Vliv metody přípravy C3N4 a modifikování platinou na fotokatalytický rozklad oxidu dusného

Abstract

This bachelor thesis is focused on the photocatalytic decomposition of nitrous oxide in the presence of photocatalysts on the base of carbon nitride. The main goal of this work is to decompose one of the most important greenhouse gases, namely nitrous oxide, on to the natural components of the environment into oxygen and nitrogen by using prepared photocatalysts. The g-C3N4 a p-C3N4 photocatalysts were prepared in two different ways and the Pt/g-C3N4 and Pt/p-C3N4 nanocomposites were prepared by depositing platinum metal on to the surface of C3N4 by using in situ photo deposition method. Physico-chemical properties of photocatalysts were characterized by X-ray powder diffraction, infrared spectroscopy, UV Vis spectroscopy, X-ray photoelectron spectroscopy, photoluminescence spectroscopy, photoelectrochemical measurements, scanning and transmission electron microscopy. The photocatalytic decomposition of N2O in the presence of the prepared photocatalysts was carried out in stainless steel batch photoreactor and an 8 W Hg lamp with a wavelength of 254 nm was used as a radiation source, which was placed in a quartz tube in the middle of the photoreactor.

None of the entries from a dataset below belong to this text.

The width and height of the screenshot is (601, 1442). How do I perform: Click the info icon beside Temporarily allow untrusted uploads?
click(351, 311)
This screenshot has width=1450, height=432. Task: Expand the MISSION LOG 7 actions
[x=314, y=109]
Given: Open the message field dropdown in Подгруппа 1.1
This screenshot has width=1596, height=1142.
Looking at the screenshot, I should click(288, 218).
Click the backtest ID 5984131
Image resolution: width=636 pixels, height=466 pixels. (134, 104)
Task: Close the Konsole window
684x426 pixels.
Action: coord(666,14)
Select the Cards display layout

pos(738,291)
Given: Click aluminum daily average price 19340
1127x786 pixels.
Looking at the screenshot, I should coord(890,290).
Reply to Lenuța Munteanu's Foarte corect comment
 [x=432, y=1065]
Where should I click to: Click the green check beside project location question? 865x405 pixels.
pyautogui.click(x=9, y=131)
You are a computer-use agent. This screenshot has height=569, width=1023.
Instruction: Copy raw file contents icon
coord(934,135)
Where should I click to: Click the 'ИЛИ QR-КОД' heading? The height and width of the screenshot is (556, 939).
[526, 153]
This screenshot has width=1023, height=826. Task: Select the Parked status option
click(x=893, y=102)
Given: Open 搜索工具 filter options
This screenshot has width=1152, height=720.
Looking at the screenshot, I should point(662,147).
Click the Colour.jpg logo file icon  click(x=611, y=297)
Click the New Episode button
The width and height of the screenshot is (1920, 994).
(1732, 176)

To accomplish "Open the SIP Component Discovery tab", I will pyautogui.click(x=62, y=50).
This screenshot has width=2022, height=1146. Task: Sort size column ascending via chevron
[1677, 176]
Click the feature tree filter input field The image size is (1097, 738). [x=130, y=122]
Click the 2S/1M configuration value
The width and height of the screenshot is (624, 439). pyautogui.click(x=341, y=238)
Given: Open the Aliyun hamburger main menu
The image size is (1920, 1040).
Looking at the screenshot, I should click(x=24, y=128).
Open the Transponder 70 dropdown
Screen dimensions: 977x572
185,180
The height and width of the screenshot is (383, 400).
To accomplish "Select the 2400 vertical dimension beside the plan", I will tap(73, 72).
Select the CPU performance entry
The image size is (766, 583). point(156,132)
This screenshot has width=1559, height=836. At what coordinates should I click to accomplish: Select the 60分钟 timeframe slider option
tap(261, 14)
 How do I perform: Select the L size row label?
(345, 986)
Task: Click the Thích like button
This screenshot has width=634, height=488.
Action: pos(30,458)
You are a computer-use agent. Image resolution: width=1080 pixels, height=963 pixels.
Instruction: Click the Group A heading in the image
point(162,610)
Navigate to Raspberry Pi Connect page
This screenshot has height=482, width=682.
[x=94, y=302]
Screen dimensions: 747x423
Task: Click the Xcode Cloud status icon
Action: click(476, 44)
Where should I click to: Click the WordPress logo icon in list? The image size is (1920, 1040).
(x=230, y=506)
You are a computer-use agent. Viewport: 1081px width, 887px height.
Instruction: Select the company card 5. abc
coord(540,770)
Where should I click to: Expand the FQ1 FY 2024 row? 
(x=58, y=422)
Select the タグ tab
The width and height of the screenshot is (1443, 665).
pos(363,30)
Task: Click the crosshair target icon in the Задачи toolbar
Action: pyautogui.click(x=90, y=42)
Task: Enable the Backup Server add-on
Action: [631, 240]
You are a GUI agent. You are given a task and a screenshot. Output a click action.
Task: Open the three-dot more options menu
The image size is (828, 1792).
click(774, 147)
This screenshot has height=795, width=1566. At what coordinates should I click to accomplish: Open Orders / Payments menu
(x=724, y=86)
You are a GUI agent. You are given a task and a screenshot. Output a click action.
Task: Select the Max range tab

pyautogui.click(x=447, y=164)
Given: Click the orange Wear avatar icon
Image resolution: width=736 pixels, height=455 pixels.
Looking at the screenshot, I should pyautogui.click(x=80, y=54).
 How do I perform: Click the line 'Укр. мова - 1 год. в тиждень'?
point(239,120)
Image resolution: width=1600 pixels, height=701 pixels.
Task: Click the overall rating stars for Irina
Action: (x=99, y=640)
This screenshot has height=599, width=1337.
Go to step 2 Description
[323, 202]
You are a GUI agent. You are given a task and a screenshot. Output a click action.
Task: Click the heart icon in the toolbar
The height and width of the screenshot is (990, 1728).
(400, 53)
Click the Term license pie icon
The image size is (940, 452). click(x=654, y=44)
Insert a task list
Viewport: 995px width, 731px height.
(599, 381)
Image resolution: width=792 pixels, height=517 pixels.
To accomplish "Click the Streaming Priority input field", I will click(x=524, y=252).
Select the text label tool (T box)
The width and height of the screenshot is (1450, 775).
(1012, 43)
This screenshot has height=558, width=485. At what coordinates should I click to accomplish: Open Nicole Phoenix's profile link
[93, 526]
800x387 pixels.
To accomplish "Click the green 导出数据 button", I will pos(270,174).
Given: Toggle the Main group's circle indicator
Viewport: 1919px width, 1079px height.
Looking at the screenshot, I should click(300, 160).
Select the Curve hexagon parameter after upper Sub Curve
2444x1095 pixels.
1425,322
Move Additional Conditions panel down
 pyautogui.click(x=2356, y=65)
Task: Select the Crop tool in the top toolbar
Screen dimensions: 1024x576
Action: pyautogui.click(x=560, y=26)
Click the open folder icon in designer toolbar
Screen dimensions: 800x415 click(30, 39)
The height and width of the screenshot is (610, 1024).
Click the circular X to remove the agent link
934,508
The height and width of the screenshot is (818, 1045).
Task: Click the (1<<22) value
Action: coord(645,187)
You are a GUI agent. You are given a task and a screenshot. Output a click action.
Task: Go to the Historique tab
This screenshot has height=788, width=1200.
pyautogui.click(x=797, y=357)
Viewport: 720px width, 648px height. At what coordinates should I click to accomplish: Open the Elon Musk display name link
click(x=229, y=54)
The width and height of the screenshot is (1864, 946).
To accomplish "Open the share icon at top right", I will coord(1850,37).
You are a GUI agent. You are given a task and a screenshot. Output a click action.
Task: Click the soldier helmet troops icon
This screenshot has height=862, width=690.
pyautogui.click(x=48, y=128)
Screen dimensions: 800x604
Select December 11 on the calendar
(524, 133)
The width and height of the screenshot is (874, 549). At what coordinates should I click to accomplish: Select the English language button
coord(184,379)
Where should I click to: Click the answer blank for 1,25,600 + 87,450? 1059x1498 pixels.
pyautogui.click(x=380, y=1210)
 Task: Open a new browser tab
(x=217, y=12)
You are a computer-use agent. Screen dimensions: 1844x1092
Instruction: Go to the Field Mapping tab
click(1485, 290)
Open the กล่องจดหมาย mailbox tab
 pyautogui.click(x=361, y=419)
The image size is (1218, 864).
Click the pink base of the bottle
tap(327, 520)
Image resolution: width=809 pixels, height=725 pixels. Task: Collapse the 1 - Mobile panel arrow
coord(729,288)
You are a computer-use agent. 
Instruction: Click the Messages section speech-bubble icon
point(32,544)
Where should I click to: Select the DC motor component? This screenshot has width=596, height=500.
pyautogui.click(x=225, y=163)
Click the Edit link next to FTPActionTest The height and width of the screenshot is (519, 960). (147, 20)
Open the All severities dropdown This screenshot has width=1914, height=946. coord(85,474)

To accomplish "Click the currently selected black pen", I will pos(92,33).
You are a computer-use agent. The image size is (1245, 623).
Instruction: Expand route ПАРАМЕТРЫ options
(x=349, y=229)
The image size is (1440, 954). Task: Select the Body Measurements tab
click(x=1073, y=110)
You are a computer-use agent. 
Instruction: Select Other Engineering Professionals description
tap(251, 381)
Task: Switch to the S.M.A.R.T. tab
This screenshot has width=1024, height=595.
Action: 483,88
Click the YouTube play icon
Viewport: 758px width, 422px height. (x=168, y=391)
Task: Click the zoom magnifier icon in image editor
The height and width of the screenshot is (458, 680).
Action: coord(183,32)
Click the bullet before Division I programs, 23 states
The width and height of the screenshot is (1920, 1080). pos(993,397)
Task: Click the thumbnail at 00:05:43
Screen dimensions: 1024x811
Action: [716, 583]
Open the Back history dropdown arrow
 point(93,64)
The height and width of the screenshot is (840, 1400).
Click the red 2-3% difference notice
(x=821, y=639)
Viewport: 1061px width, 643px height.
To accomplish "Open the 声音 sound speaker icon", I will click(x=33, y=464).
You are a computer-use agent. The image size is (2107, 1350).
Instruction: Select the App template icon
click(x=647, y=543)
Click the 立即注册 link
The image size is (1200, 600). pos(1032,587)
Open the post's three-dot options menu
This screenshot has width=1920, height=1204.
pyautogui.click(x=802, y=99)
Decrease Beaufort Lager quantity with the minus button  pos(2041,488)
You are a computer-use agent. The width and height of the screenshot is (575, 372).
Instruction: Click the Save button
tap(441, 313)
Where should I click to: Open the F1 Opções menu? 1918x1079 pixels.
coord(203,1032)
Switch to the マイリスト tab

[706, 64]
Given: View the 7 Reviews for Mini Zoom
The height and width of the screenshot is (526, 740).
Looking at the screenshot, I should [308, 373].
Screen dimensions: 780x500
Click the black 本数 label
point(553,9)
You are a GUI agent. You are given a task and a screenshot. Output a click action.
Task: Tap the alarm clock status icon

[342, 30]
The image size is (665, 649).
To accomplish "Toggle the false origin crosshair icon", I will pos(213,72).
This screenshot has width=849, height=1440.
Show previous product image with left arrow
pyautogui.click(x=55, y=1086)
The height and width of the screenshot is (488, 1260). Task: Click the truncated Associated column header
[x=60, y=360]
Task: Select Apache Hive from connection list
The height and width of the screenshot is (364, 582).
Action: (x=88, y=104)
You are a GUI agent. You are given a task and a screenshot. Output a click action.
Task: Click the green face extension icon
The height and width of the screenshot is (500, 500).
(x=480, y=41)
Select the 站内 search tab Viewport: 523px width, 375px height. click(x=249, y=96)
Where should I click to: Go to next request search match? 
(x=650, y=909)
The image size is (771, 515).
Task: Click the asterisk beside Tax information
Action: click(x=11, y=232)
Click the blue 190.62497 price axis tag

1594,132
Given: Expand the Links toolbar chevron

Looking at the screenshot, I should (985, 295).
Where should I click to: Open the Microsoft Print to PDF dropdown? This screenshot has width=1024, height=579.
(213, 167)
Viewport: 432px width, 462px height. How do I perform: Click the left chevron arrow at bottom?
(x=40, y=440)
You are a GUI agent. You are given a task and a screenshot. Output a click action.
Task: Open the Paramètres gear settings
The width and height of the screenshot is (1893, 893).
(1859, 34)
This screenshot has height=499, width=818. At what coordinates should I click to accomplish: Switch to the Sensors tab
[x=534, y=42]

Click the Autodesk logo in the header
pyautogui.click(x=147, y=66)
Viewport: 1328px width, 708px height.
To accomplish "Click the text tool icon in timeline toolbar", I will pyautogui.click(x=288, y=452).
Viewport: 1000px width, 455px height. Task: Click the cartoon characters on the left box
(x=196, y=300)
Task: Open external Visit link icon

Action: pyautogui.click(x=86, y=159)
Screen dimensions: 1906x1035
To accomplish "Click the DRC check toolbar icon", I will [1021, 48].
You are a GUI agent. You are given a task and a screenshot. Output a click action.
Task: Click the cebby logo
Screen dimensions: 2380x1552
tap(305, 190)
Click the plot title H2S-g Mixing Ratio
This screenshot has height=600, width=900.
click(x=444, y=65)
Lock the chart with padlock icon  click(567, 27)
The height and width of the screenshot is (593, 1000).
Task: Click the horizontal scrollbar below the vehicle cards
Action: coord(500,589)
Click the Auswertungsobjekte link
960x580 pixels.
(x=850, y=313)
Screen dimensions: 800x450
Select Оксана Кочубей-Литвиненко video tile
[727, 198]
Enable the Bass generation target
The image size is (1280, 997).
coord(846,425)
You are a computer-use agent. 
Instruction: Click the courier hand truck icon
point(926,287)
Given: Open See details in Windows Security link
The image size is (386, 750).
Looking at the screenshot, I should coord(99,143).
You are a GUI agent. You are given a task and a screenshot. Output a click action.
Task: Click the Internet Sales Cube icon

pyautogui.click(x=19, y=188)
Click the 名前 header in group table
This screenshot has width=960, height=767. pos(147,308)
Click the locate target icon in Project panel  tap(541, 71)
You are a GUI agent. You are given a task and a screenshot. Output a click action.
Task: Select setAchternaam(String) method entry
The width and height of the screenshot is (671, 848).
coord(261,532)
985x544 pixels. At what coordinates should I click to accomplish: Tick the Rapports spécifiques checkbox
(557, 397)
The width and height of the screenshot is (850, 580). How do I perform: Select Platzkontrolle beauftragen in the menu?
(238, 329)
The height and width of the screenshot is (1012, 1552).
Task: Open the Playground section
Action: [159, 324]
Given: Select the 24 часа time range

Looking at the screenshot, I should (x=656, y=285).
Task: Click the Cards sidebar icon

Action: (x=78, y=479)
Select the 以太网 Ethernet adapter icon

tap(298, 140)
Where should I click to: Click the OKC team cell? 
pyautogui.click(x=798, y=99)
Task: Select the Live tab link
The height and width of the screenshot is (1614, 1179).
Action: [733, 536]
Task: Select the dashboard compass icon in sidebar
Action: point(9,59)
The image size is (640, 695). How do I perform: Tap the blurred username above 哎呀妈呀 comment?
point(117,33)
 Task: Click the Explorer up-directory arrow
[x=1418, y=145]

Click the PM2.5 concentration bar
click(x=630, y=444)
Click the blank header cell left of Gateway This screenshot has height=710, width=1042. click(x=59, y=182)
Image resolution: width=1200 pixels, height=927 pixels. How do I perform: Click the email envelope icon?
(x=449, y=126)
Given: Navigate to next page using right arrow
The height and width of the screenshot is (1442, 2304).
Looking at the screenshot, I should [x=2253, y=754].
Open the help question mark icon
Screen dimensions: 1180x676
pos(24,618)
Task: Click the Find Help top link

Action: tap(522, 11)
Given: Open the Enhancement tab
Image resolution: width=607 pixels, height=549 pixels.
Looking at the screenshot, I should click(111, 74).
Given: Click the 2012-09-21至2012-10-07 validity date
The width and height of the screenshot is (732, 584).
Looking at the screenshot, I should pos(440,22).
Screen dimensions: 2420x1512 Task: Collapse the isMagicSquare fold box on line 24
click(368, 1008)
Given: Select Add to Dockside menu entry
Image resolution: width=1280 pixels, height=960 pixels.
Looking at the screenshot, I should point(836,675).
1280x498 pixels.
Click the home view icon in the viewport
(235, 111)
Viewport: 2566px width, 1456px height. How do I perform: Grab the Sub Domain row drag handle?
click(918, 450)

The photocatalytic decomposition of N2O was studied over a time interval of 0-14 hours. The photolysis was also studied, when the decomposition of N2O took place only in the presence of UV radiation without the participation of a photocatalyst. From the evaluation of the experimental data of the photocatalytic decomposition of nitrous oxide, it was found that the highest conversion of N2O after 14 hours was achieved in the presence of the photocatalyst p-C3N4. The values of N2O conversion decreased after 14 hours of irradiation in the order of: p-C3N4 > g-C3N4 > 3%Pt/p-C3N4 > 3%Pt/g-C3N4 > photolysis. Increased photocatalytic activity of polymeric C3N4 was caused by the method of preparation, which made it possible to prepare a material with a higher specific surface area and a lower rate of recombination of the generated charges. The obtained results are in accordance with the photoelectrochemical measurement.